If you are trying to hit a protein target inside a calorie budget, build meals around the top ten and let everything else be flavor and fiber. A practical week looks like canned tuna at lunch, shrimp or a white fish twice for dinner, ground turkey in place of ground beef, and Greek yogurt at breakfast. Check the high-protein ranking to compare the full field, and remember that protein per calorie is one lens, not a verdict. A food's density score tells you what else your calories are buying.

Frequently asked questions

How is protein per 100 calories calculated?

We take the USDA FoodData Central values per 100 grams of each food, divide grams of protein by calories, and multiply by 100. Cooked shrimp, for example, has 24 grams of protein and 99 calories per 100 grams, which works out to 24.2 grams of protein per 100 calories.

Why is canned tuna higher on the list than fresh salmon?

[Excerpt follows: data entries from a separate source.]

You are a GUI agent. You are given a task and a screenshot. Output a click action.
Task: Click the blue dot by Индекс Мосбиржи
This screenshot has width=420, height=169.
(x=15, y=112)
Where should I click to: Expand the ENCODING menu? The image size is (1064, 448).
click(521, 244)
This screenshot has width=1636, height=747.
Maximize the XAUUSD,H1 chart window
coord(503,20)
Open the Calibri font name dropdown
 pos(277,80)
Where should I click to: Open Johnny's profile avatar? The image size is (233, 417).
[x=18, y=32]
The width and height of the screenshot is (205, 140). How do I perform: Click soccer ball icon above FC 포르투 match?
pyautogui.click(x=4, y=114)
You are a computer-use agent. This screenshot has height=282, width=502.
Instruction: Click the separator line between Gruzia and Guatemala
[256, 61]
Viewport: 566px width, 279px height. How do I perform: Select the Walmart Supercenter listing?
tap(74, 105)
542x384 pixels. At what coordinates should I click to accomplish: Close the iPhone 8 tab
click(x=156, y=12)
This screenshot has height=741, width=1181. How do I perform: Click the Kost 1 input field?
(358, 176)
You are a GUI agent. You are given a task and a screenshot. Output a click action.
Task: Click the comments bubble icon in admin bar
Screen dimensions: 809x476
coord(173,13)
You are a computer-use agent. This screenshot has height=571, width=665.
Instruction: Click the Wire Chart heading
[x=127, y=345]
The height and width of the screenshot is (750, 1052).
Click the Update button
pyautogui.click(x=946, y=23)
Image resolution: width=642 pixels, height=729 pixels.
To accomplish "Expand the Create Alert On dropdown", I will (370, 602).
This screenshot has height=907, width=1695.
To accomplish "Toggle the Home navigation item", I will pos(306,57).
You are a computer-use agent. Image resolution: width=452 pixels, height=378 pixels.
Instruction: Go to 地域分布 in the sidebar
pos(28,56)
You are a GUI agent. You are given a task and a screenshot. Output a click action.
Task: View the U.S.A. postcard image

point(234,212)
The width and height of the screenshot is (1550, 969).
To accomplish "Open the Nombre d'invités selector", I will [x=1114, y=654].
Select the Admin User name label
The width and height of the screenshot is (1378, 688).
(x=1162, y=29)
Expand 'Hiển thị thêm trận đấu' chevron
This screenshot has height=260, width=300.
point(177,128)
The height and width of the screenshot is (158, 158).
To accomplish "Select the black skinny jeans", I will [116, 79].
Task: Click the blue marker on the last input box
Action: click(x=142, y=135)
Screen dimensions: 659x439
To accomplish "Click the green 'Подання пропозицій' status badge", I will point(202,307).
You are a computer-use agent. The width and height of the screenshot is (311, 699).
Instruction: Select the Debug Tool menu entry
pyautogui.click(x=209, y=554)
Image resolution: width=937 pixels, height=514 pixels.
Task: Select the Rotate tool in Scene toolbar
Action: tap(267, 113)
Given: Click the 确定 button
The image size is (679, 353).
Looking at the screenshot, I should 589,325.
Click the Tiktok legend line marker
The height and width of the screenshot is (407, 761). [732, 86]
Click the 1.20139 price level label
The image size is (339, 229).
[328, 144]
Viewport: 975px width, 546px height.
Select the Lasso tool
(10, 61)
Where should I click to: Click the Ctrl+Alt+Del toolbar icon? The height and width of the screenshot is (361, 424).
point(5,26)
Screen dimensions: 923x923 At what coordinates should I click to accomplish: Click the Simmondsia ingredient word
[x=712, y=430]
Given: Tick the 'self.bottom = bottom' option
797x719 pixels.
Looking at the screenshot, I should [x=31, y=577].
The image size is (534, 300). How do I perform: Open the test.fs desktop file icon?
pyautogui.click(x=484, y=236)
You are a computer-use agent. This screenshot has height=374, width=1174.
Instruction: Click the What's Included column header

Light tuna canned in water is very lean, so 86 calories per 100 grams carry 19.4 grams of protein. Farmed Atlantic salmon carries more fat, which raises its calorie count and lowers its protein-per-calorie ratio. Salmon still brings valuable omega-3 fats, it just costs more calories per gram of protein.

Does cooking change a food's protein per calorie?

Usually only a little, as long as no fat is added. Cooking drives off water, which concentrates both protein and calories together, so the ratio holds. Cooked shrimp actually edges out raw shrimp, 24.2 versus 23.6 grams per 100 calories, and roasted chicken breast matches raw at 18.8. Frying in oil is a different story, since added fat raises calories without adding protein.

Are protein powders more efficient than these whole foods?

On paper, yes. Soy protein isolate in our database reaches 26 to 27 grams of protein per 100 calories, ahead of shrimp. But powders are ingredients rather than meals, so this ranking sticks to whole foods you can build a plate around. Whole foods also bring minerals and other nutrients that isolates strip away.